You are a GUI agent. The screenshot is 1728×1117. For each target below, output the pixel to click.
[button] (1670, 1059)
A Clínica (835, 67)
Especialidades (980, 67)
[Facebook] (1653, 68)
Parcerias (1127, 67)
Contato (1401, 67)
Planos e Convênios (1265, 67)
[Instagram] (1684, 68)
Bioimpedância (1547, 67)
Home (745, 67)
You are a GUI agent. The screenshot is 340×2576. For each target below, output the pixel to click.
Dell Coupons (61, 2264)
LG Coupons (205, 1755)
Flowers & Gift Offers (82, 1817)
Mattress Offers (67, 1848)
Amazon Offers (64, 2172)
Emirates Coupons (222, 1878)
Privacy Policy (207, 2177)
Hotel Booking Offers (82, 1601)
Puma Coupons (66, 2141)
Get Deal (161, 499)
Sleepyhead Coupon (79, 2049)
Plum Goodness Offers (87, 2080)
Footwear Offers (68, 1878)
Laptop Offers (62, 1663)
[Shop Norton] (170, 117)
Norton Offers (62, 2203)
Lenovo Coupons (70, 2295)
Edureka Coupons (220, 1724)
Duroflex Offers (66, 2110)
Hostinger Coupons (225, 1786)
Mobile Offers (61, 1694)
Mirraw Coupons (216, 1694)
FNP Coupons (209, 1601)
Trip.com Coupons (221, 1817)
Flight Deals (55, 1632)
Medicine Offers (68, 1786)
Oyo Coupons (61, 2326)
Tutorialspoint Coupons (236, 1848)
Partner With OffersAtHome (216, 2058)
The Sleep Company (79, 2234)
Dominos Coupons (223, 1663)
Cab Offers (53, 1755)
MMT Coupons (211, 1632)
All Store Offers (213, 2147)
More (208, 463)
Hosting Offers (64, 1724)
--*--
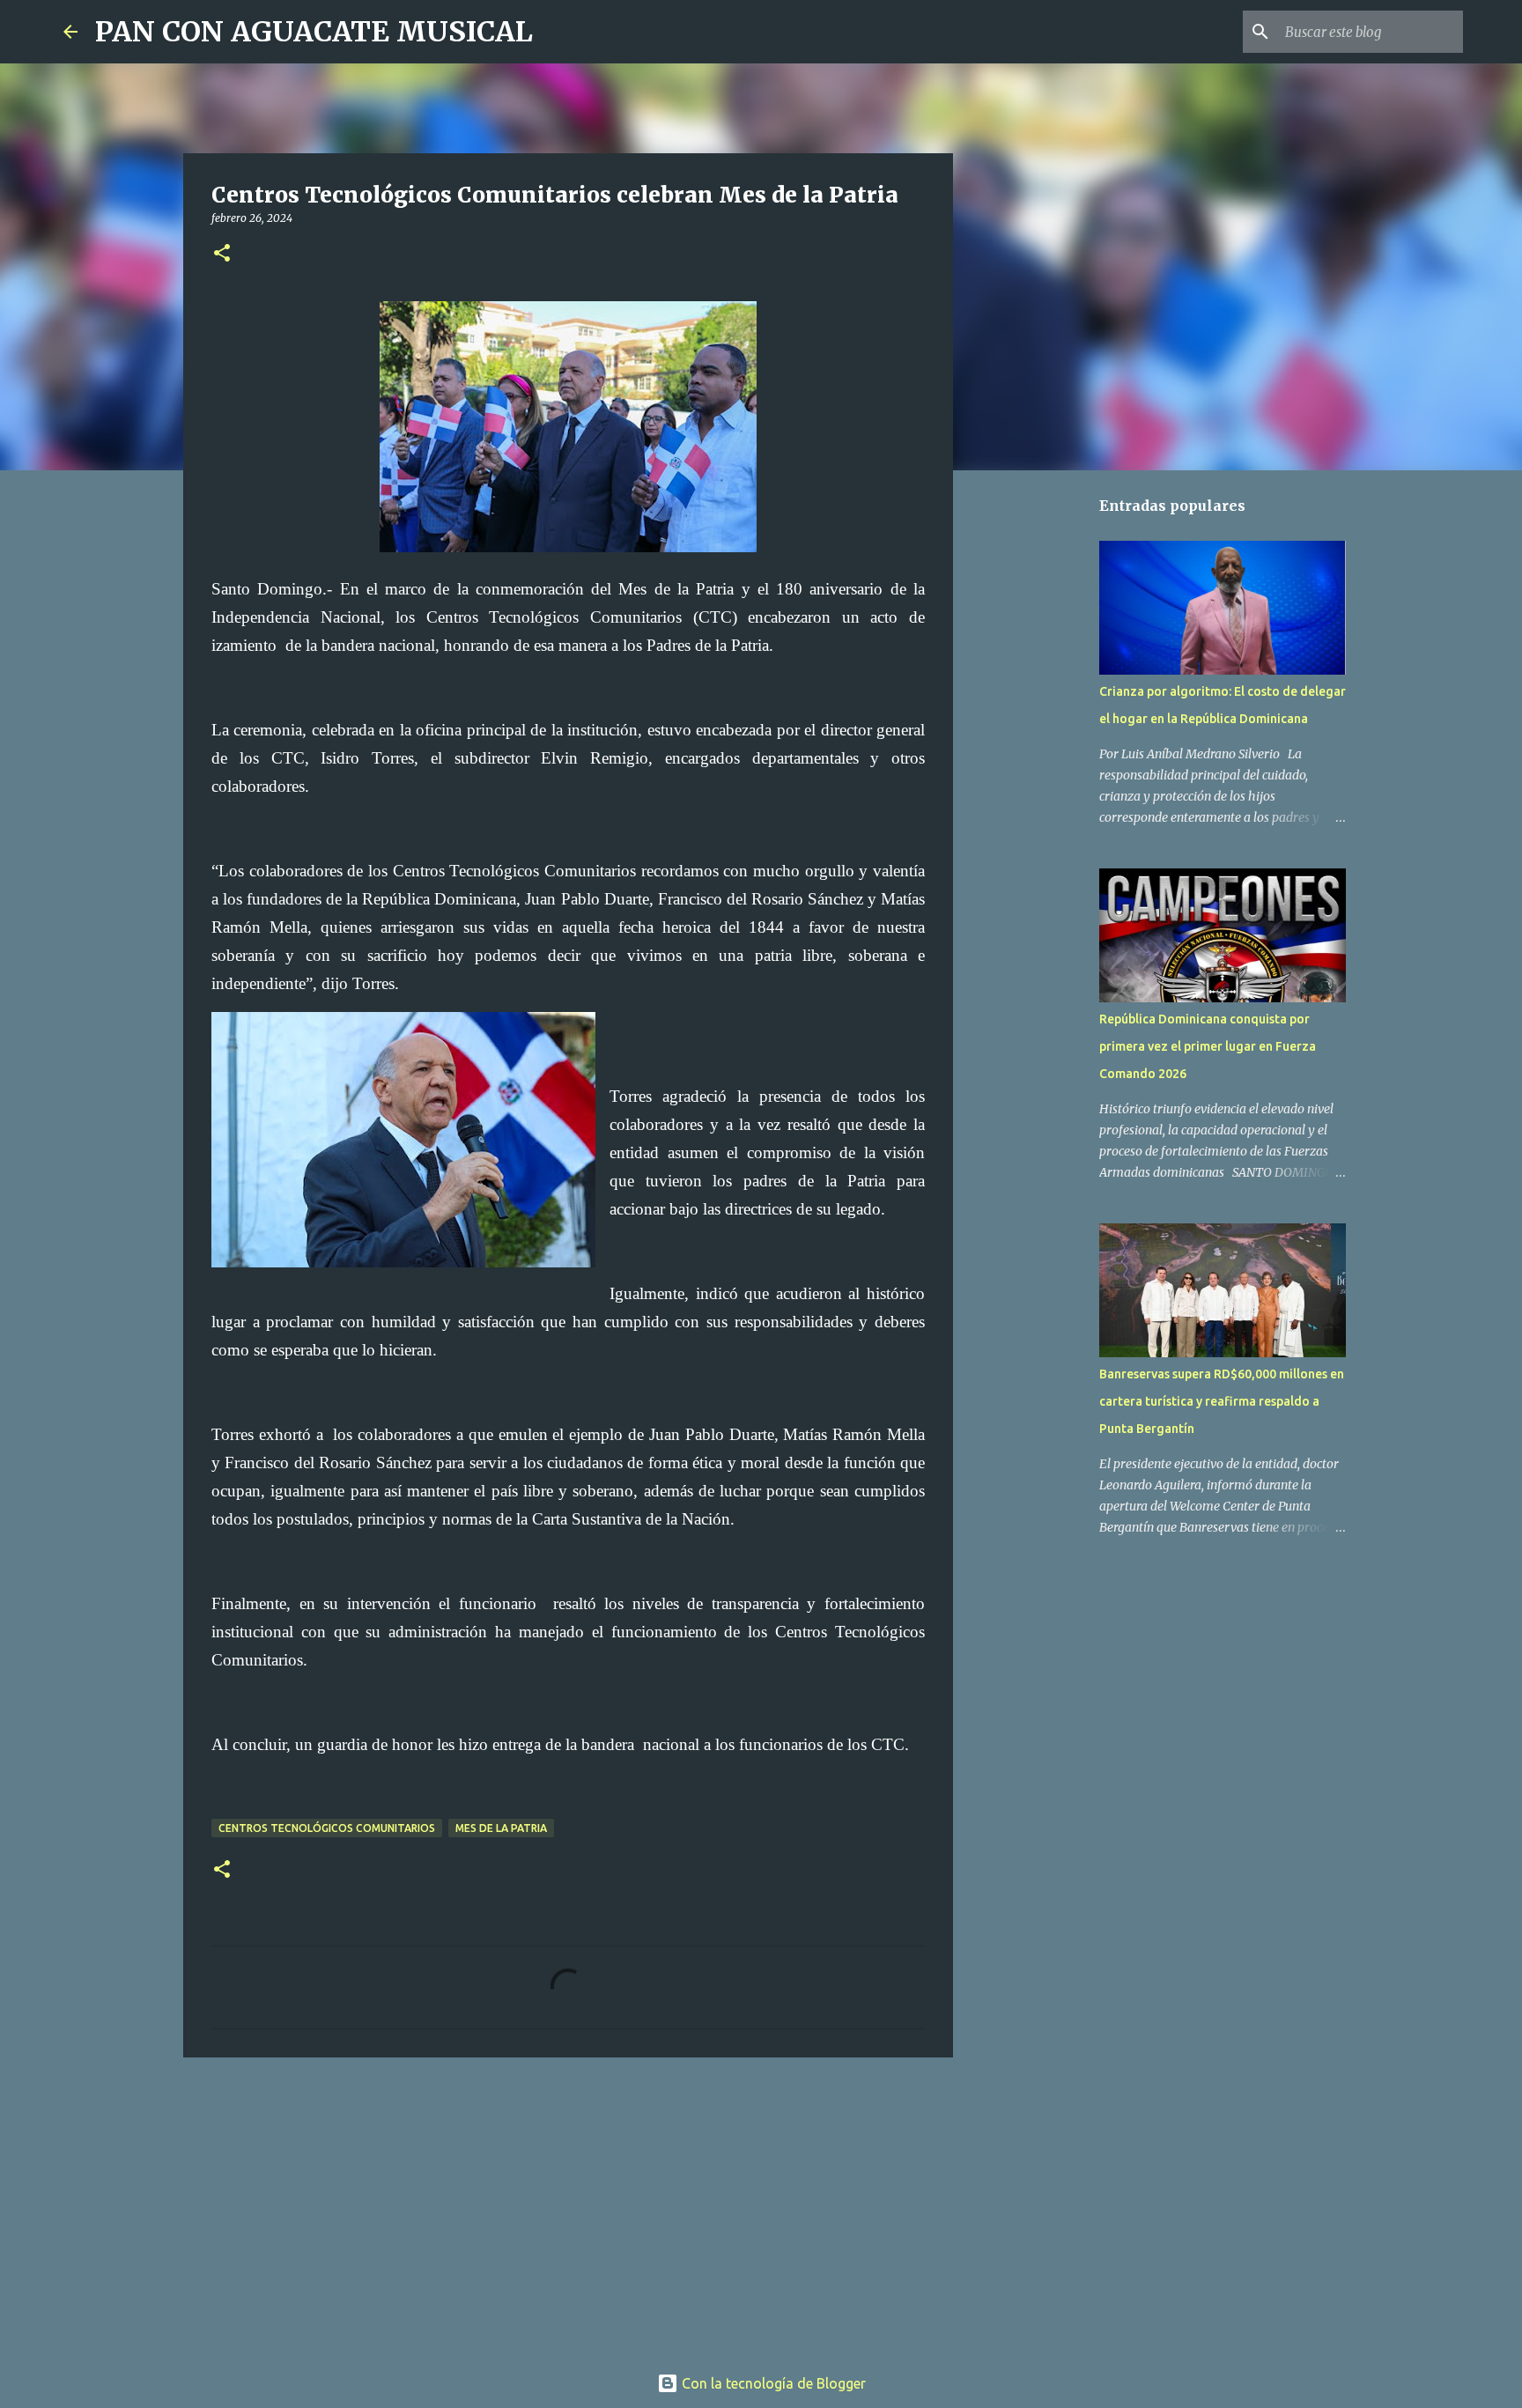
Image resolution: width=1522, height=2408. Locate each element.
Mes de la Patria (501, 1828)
--*--
▶ _Task directions_
Which lines of the listing contain the word "output"? Copy each of them.

▶ _Solution for this problem_
You are a GUI agent. The screenshot is 1728×1117. For each target below, output the pixel to click.
You are a GUI agent. The screenshot is 340×2576. For each target below, output the pixel to click.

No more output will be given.